Directions:
Rewrite the listing from the line containing "You are a computer-use agent. This" up to and including the line containing "Instruction: Open the", with "hamburger" changed to "three-dot" and nothing else altered. Return only those lines.

Dataset records:
------------------------------
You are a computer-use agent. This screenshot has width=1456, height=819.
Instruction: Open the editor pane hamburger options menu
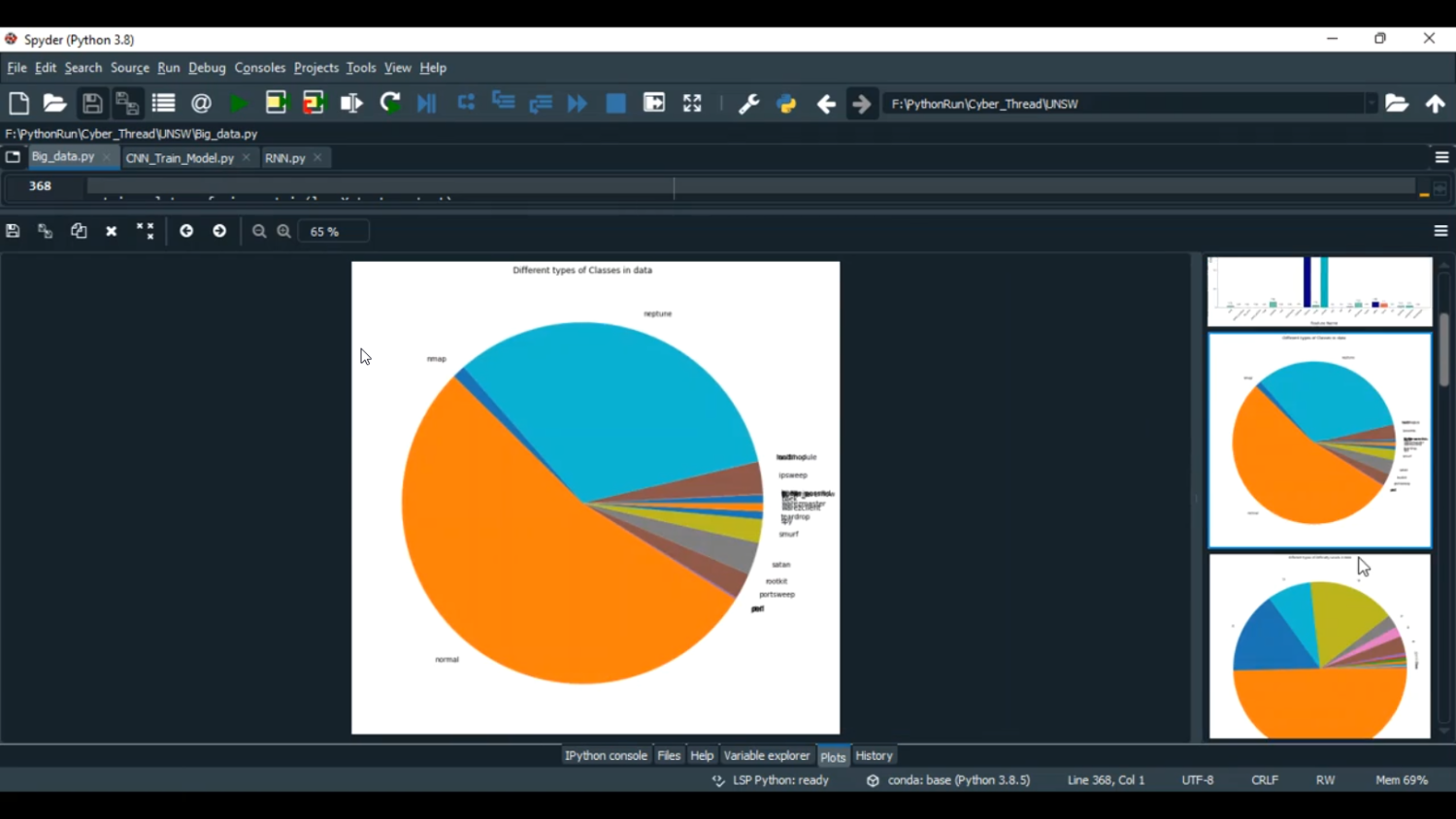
------------------------------
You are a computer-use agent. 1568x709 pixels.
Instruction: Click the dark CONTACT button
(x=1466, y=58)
------------------------------
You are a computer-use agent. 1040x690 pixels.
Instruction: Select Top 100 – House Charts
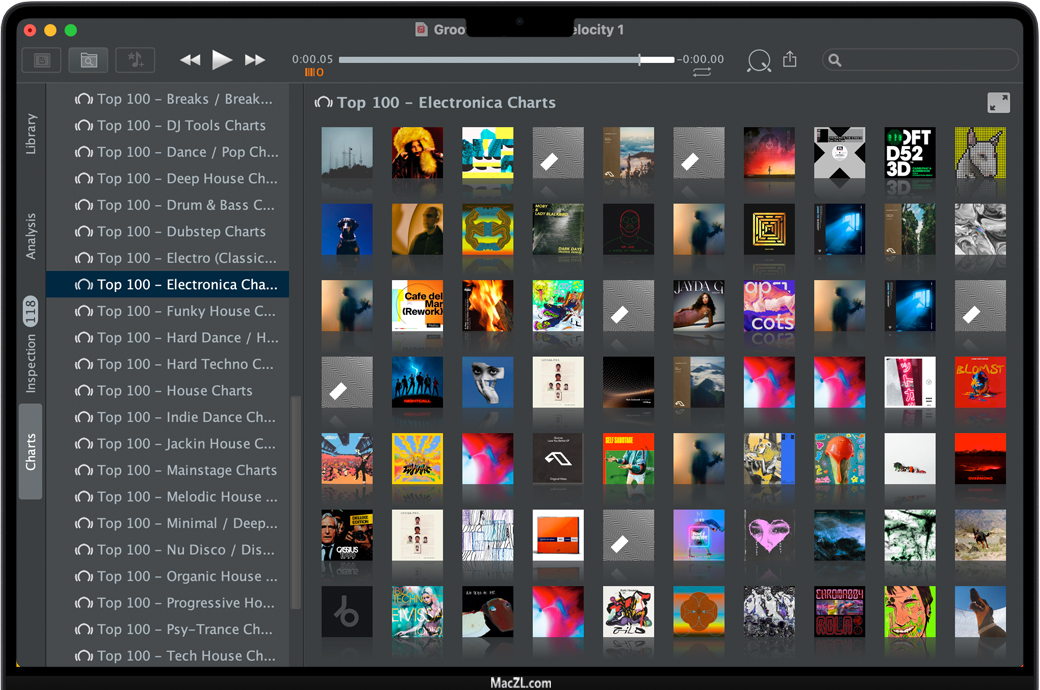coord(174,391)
------------------------------
The solution:
You are a computer-use agent. This screenshot has width=1456, height=819.
Instruction: Open the editor pane three-dot options menu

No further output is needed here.